[MATERIAL SUPPLIED start]

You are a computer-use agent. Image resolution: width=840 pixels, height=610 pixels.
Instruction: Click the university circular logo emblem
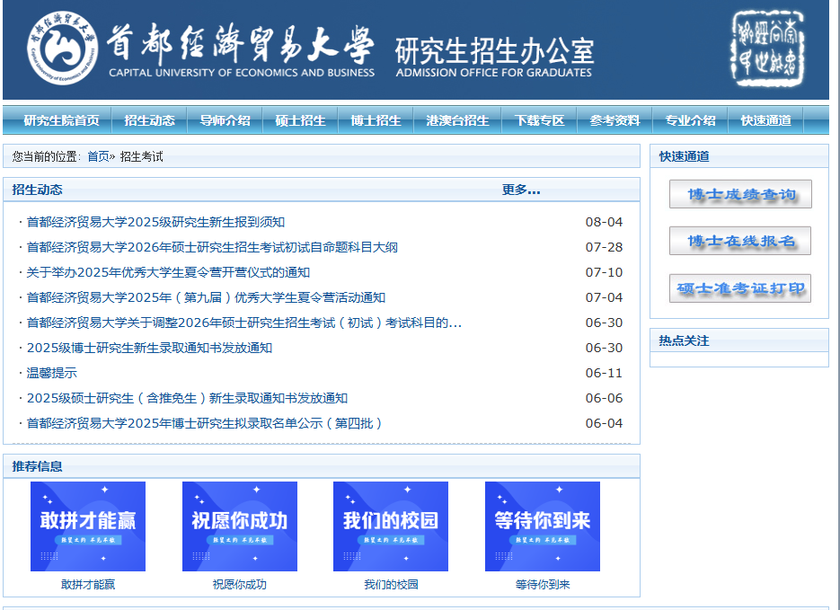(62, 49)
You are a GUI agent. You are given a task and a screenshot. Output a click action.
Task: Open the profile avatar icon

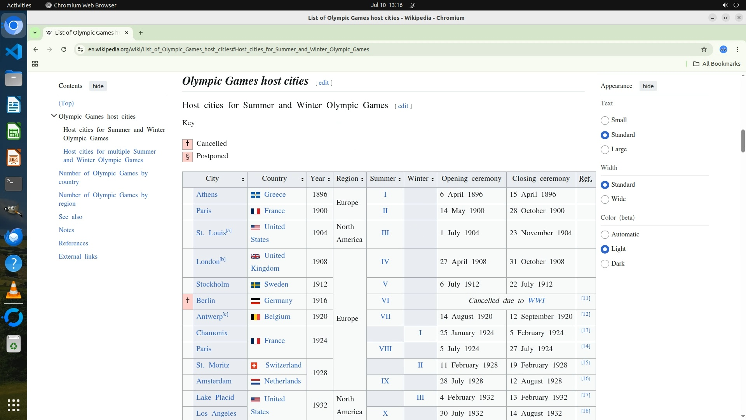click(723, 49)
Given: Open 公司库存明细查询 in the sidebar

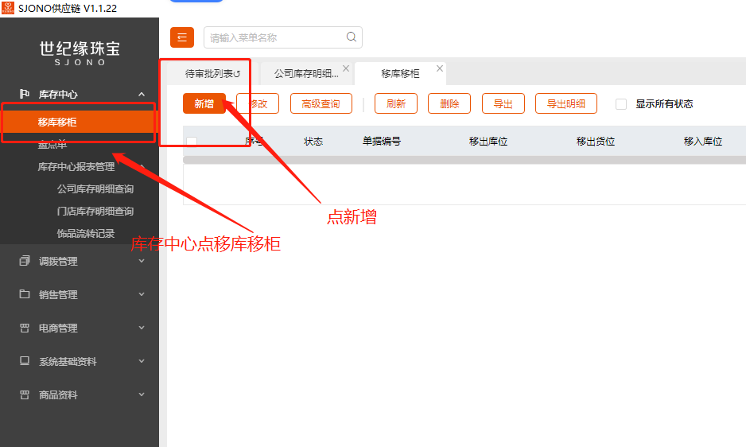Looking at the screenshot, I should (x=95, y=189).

[MATERIAL SUPPLIED end]

▸ **SET EXERCISE**:
Return, word for word, the entries beginning at the line that contains "You are a GUI" and continuing through the end of the entries, including both ends. Leave the pictures out.

▸ **TASK SOLUTION**:
You are a GUI agent. You are given a task and a screenshot. Output a click action.
Task: Open the profile avatar icon

click(723, 49)
Given: Open 公司库存明细查询 in the sidebar

Looking at the screenshot, I should (x=95, y=189).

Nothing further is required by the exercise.